Las palabras del señor Zabaleta, políticamente inconvenientes, nacen, muchas veces, del corazón de las personas, de lo que consciente o inconscientemente piensan y sienten. Ellas nos demuestran que la brecha no es únicamente salarial, que es más profunda, y tiene que ver con la verdadera desigualdad en que vivimos, y en que nos sentimos. En el desprecio por el otro o la otra, en la veneración del dinero y del poder, en la pérdida del respeto por el valor de cada uno, en el no reconocimiento de que somos un entramado social, en el que cada persona es valiosa, y en el que cada uno tiene mucho que aportar, sin importar el valor económico que se le dé a su aporte, y que incluso los que no pueden hacerlo, por su discapacidad o por su falta de oportunidad, tienen un valor inconmensurable.

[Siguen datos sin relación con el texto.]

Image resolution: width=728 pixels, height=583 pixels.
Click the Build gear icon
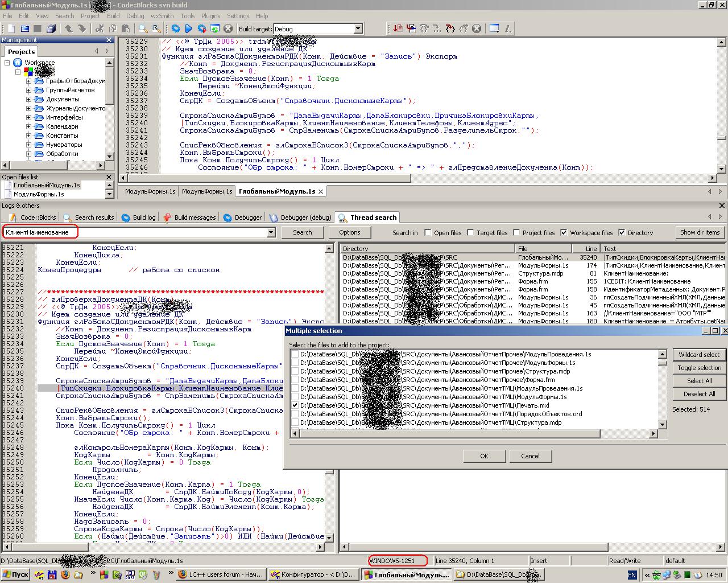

Mientras esto no pase, el dolor, el sacrificio, o incluso la muerte del otro, estarán en el referente relacional de nuestra vida, y terminara por no importarle a nadie la suerte ajena, cayendo en el más salvaje de los egoísmos, legitimándose lo que de hecho ya está naturalizado: la diferencia y la exclusión.
P.D. Mientras en Colombia a un personaje importante lo cuidan mil policías, a mil personas del común, las cuida uno…y ahí sí como dijo un amigo, por qué no preguntó antes de nacer, dónde iba a nacer.
Hay que respaldar el actuar pulcro de los funcionarios estatales, igual que debemos rechazar el abusivo y desconsiderado, cuando él se presenta, porque de todo hay en la viña del señor.